Character-building race for Ferda Autosport By QSR Racing 
Much like Bas Koeten Racing, Ferda Autosport’s Spa weekend has been one of highs and lows. Coming into the race, the #54 Audi RS3 LMS had already missed official Night Practice thanks to an electrical problem, and though the team was confident the problem had been alleviated, few could miss the Audi being pushed into its starting grid with crossed fingers.  
Problems started to unravel quickly. A slow pit stop was blamed on the right front wheel that refused to budge from its mounting pins, yet more damage being done to the hub when Chris Allen suffered a puncture on the same corner of the car. A few laps later came his unfortunate clash with the Bas Koeten Audi.
Were that not enough, Jon Miller, who’s pace had been enough to actually put the Ferda Autosport RS3 into the lead for one lap during the opening pit stop shuffle, complained of a problem with the ABS. Disappearing into the garage after 127 laps, the fated Audi has yet to resurface.
The turn 15 gravel trap magnet 
So far the TCR SPA 500 has spent just under an hour under Code 60 caution amassed through eight different incidents. On a track as challenging as Spa-Francorchamps, that could hardly be considered surprising. Admittedly though, the three most recent purple patches did raise one or two eyebrows.  
Just after hour seven, Ferda Autosport – yep, really not their weekend so far – seemingly, though not yet officially, ended their weekend in the turn 15 gravel trap. An hour later, the #852 Teamwork Huff Audi RS3 LMS made its first trip into the kitty litter while Sunny Won Yat Shing was running 9th, but was recovered to the pits shortly afterwards. Bizarrely, just 10 minutes later, the sister #22 entry bearing the name of the 2012 World Touring Car Champion also disappeared nose first into the same gravel trap, almost in sympathy, and shortly after the car had received a brand new pair of brake pads. A notable blow, as this time the #22, which had been running in the top eight, spent 40 minutes in the garage in the aftermath.
These, regrettably, were not the first issues for Teamwork Huff this weekend either.
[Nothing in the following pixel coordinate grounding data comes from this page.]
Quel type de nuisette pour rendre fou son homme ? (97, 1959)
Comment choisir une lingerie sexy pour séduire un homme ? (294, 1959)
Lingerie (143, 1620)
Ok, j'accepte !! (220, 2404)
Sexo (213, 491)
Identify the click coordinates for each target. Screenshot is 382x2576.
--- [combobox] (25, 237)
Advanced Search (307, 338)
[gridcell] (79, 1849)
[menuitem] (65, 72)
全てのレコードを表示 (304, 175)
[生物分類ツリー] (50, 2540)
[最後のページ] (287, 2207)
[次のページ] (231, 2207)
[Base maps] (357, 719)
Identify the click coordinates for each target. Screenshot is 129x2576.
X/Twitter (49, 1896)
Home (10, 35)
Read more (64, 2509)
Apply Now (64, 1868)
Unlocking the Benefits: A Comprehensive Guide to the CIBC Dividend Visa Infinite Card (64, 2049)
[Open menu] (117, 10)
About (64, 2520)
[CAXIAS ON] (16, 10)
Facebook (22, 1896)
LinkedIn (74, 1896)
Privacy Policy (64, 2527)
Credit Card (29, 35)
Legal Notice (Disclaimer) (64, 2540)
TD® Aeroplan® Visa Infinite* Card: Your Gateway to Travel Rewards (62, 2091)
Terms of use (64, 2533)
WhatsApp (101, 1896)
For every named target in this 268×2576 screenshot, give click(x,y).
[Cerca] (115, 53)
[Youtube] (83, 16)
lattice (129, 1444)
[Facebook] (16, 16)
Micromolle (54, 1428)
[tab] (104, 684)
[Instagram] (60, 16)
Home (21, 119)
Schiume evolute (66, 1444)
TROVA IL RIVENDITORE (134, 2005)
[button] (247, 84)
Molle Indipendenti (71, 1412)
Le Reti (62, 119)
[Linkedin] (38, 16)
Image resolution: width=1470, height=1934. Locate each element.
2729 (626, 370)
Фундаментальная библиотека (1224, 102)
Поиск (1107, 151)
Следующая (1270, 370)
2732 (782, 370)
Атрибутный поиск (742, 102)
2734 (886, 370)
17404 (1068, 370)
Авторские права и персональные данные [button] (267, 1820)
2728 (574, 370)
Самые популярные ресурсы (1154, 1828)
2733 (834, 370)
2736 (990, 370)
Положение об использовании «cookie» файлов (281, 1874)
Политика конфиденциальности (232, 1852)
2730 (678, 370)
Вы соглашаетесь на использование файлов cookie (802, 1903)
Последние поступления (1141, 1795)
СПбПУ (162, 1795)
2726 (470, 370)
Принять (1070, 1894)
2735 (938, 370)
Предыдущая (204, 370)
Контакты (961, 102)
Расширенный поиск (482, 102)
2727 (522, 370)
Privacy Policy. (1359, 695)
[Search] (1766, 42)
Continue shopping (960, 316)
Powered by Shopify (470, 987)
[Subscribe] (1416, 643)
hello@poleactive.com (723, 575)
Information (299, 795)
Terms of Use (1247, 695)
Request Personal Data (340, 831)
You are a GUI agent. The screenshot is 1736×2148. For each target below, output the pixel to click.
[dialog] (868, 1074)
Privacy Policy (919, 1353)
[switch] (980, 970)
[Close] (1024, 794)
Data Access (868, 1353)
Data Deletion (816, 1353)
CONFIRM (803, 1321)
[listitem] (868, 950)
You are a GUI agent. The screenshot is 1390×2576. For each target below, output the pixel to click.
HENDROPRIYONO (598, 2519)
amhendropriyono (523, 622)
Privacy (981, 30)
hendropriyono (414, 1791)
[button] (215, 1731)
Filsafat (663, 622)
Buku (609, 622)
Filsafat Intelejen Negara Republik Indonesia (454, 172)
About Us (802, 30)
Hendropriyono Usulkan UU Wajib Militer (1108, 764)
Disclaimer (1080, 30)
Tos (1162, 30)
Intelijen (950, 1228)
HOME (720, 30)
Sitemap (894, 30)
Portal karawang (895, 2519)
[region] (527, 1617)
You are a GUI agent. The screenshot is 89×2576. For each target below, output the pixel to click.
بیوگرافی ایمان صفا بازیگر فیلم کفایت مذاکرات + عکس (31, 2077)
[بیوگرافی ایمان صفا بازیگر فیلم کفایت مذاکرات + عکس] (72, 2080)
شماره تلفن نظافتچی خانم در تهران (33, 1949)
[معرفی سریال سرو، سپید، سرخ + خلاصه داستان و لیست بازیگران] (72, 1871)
Sunny Wong (oops!) lost the #852 Audi under braking into Les Combes during qualifying, and Rainey He had been running in the top 10 before a drive issue forced him to tour back to the pitlane after the second hour.
Experiencing new levels of stress at “probably the biggest 24-hour race we’ve done”, team principal Rob Huff, at least, still has both chargers on-track heading into the final half of the TCR SPA 500.